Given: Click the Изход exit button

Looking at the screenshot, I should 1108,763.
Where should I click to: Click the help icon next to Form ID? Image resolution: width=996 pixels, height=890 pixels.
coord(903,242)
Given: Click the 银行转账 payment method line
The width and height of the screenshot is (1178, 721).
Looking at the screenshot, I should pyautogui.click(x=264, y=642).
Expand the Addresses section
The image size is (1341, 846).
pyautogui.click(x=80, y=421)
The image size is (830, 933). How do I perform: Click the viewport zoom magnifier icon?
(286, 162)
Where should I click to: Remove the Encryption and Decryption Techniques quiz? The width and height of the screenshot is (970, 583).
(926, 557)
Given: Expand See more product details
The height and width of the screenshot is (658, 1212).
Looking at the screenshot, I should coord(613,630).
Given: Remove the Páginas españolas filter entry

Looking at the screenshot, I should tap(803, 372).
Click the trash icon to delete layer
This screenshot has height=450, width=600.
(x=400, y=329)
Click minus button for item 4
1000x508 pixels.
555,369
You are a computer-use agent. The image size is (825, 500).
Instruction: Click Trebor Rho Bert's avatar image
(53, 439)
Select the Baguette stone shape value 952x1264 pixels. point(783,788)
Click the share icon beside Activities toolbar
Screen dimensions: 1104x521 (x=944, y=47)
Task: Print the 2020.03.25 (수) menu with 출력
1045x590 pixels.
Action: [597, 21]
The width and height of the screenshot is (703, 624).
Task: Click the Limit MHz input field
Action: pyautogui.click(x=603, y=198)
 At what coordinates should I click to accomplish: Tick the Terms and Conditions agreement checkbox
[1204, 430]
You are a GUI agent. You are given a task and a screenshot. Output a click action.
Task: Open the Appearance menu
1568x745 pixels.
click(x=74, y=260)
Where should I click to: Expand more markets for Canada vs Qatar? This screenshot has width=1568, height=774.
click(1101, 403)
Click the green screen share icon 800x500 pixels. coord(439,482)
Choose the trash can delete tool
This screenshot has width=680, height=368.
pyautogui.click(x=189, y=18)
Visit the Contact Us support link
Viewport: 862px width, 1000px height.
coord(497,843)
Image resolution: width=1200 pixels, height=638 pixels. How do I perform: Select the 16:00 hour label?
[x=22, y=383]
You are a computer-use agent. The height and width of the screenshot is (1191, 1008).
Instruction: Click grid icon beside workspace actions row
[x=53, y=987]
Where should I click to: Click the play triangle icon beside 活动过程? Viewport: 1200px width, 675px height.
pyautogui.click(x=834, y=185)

++++++++++++++++++++

WHAT THE TASK REQUIRES:
Copy each line of the material where "agent" is found.

ANSWER TO THIS EXERCISE:
You are a computer-use agent. The image size is (825, 500).
You are a GUI agent. You are given a task and a screenshot. Output a click action.
You are a computer-use agent. The height and width of the screenshot is (1191, 1008).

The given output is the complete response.